J.-P. Elkabbach : Je poserai trois questions au ministre de l'Agriculture. Mais d'abord, vous êtes un des poids-lourds de l'équipe Jospin qui se met en place. Nous sommes à 100 jours de la présidentielle, la campagne va durer moins de 50 jours pour un mandat de cinq ans. Vous avez vu, lu, entendu la majeure partie des voeux des "deux". Pour le moment, leurs promesses, leur projet font qu'ils se ressemblent. Qu'est-ce qui va les départager ?

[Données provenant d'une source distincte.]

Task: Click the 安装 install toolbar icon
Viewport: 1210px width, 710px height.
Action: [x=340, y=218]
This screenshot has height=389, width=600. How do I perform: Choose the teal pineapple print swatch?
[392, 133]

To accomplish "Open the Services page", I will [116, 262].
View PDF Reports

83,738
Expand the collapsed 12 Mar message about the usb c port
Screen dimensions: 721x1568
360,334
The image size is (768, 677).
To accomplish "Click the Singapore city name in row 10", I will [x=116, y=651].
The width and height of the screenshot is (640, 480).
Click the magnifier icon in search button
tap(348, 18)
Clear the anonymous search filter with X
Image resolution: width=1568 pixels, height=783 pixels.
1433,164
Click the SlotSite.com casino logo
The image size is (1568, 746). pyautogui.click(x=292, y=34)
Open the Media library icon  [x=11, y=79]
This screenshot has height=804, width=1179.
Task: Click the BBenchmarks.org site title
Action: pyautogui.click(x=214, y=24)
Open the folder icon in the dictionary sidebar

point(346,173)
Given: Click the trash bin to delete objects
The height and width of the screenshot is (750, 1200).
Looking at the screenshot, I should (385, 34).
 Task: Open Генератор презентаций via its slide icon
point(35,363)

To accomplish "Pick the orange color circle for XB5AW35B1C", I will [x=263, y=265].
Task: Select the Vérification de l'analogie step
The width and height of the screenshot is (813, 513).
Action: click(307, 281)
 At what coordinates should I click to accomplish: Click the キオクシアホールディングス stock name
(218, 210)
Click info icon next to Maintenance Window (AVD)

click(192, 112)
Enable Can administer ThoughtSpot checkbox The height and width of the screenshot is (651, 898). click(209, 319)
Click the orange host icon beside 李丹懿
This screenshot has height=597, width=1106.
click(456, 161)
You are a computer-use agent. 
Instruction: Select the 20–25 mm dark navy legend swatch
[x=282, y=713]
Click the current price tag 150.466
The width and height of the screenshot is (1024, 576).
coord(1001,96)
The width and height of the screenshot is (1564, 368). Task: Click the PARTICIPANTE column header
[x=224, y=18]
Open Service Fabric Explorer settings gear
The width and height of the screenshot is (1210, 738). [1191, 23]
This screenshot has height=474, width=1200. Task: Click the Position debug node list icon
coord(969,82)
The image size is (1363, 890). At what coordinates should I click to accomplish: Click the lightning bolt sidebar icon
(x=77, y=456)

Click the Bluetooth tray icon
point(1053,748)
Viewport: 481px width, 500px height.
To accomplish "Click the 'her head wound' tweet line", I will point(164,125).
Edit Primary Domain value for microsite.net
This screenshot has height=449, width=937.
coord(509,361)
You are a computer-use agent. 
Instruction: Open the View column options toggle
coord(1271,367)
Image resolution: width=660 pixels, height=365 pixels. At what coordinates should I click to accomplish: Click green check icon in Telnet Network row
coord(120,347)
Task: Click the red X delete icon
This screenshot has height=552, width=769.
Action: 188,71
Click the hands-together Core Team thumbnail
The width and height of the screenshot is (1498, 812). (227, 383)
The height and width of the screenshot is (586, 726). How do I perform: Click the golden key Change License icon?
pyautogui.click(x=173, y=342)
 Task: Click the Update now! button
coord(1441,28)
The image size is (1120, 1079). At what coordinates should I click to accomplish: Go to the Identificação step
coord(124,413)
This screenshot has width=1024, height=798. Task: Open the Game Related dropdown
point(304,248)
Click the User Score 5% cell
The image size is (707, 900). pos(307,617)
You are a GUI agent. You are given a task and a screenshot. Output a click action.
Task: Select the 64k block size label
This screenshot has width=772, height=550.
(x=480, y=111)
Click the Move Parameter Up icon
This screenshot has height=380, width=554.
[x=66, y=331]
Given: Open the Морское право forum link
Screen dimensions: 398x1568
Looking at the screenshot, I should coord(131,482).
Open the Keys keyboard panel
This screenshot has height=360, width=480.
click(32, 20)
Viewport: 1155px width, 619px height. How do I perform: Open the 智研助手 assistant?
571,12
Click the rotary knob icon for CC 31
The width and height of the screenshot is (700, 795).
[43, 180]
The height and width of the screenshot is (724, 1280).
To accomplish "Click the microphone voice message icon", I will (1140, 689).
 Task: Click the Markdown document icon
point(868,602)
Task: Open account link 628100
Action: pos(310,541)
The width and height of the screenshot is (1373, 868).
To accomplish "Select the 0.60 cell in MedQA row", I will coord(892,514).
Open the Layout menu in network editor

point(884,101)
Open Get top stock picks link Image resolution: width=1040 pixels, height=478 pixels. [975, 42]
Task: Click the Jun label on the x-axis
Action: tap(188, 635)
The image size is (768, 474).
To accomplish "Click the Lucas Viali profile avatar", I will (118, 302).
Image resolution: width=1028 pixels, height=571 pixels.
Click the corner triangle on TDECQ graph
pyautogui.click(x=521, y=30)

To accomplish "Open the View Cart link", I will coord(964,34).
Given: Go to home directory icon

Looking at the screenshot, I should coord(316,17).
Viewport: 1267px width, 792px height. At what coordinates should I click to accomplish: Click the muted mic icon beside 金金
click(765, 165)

- "Rien de ce qu'ils ont dit ne se ressemble. Je ne suis pas du tout d'accord avec cette thèse. Je sais bien que certains qui ont du mal à se positionner ou à se faire une place dans le débat politique essaient de faire croire que le président de la République sortant et L. Jospin seraient "bonnet blanc et blanc bonnet". Mais personne n'y croit..."
Non, attendez. Je prends un exemple : devant la presse, le président de la République disait hier "les trois exigences pour l'avenir" : l'ouverture au monde - Jospin est contre ? L'action au service de l'intérêt supérieur de la nation - Jospin peut être contre ? L'exigence démocratique et républicaine - L. Jospin pourrait signer des deux mains !
- "Effectivement, si on présente le débat politique autour de généralités de ce type, voire de - excusez-moi de le dire - banalités de ce type, évidemment, on ne va pas trouver de caractère discriminant aux discours. C'est bien le problème du Président sortant qui, effectivement, depuis sept ans, se fait succéder des discours qui sont - comment dire ? - de répondre tout à fait aux voeux des Français, puisque le discours est bâti pour donner l'impression d'une proximité aux Français. Donc, on est toujours, à chaque discours bâti, pour montrer que le Président sortant est proche des Français."
Qu'est-ce qui va les départager ?
- "La différence est que L. Jospin, lui, est proche des problèmes des Français, il est aussi en recherche de solution et il en trouve. Donc, je pense que la différence va tenir beaucoup à cela : il y en a un qui est proche des Français, parce que tout son discours est bâti pour donner cette impression, à mon avis factice, alors que l'autre est proche des problèmes des Français et il a cherché et trouvé des solutions."
Vous ne croyez pas que ce sont les deux fonctions qui sont différentes et qui exigent ce que vous dites ?
- "Oui, mais un président de la République ne peut pas être dispensé de participer aux solutions aux problèmes. Je pense que c'est un des grands débats de l'élection présidentielle. Un Président qui, effectivement, se contenterait d'enfiler des banalités comme on enfile des perles sur un collier, sans aucune espèce de responsabilité par rapport aux solutions qu'il faut trouver aux problèmes des Français, c'est quelque chose qui est très archaïque dans sa conception. Je ne pense pas que ce soit effectivement ce type de Président-là que les Français recherchent."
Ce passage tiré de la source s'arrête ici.